** Start of EXERCISE INPUTS **

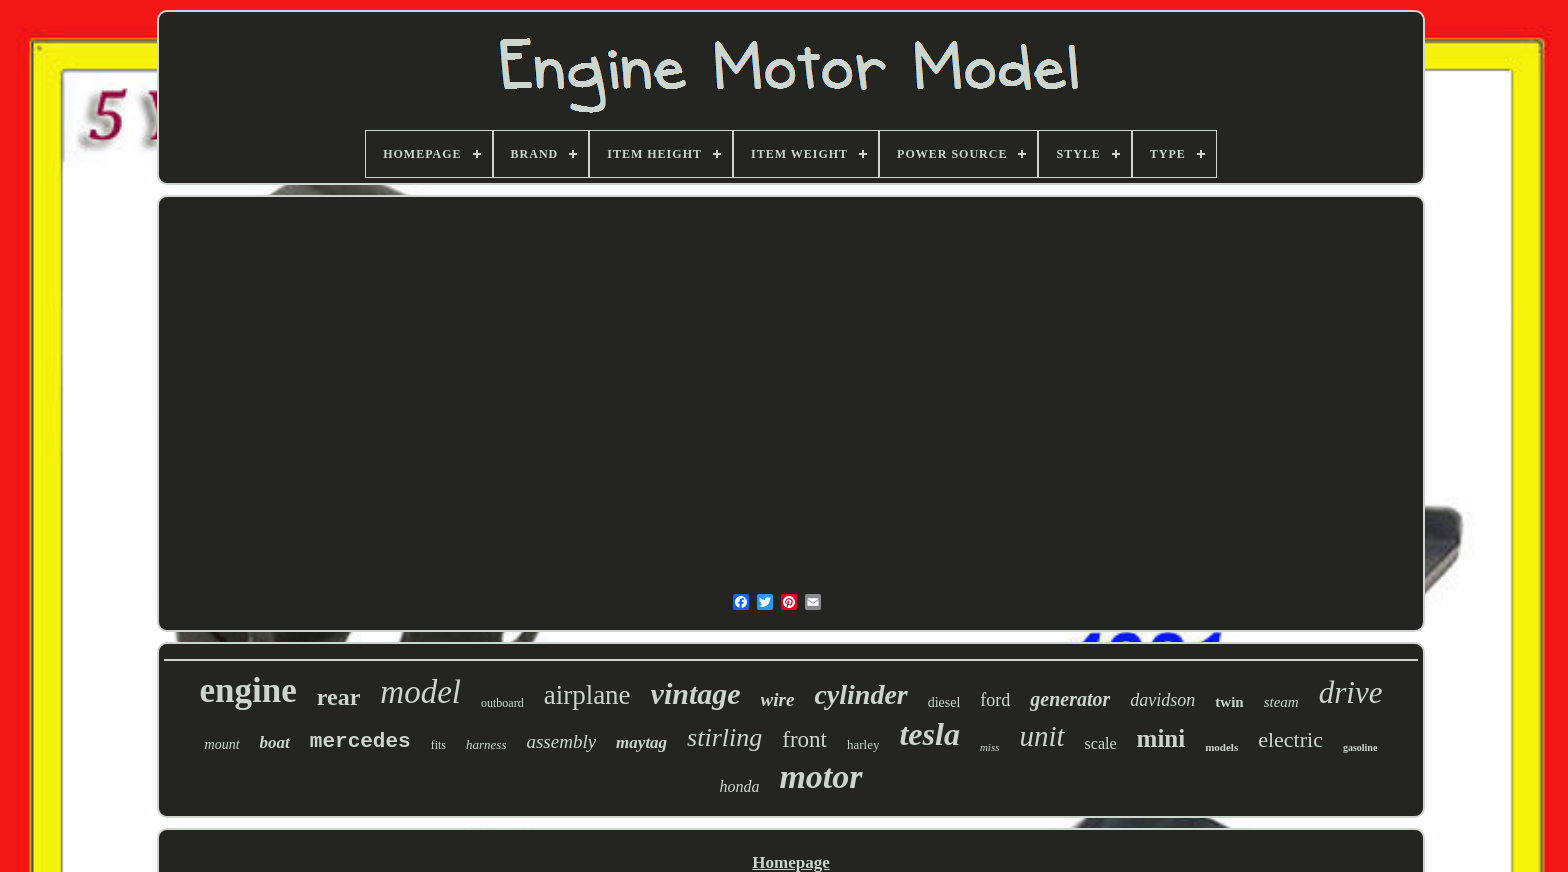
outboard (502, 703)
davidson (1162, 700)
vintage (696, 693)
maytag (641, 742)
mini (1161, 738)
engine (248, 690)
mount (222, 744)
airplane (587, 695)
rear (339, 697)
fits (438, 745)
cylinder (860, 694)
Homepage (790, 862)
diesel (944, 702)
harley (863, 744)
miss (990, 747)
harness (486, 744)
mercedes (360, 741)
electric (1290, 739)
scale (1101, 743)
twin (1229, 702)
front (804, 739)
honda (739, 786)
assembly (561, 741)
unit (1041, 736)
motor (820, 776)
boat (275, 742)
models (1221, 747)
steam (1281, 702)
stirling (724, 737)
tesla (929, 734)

** End of EXERCISE INPUTS **

PROMPT:
Rewrite every line of the records above as a JSON list of strings, one string per line, skipping any blank lines. Leave the pictures out of the list.

RESULT BELOW:
[
  "outboard (502, 703)",
  "davidson (1162, 700)",
  "vintage (696, 693)",
  "maytag (641, 742)",
  "mini (1161, 738)",
  "engine (248, 690)",
  "mount (222, 744)",
  "airplane (587, 695)",
  "rear (339, 697)",
  "fits (438, 745)",
  "cylinder (860, 694)",
  "Homepage (790, 862)",
  "diesel (944, 702)",
  "harley (863, 744)",
  "miss (990, 747)",
  "harness (486, 744)",
  "mercedes (360, 741)",
  "electric (1290, 739)",
  "scale (1101, 743)",
  "twin (1229, 702)",
  "front (804, 739)",
  "honda (739, 786)",
  "assembly (561, 741)",
  "unit (1041, 736)",
  "motor (820, 776)",
  "boat (275, 742)",
  "models (1221, 747)",
  "steam (1281, 702)",
  "stirling (724, 737)",
  "tesla (929, 734)"
]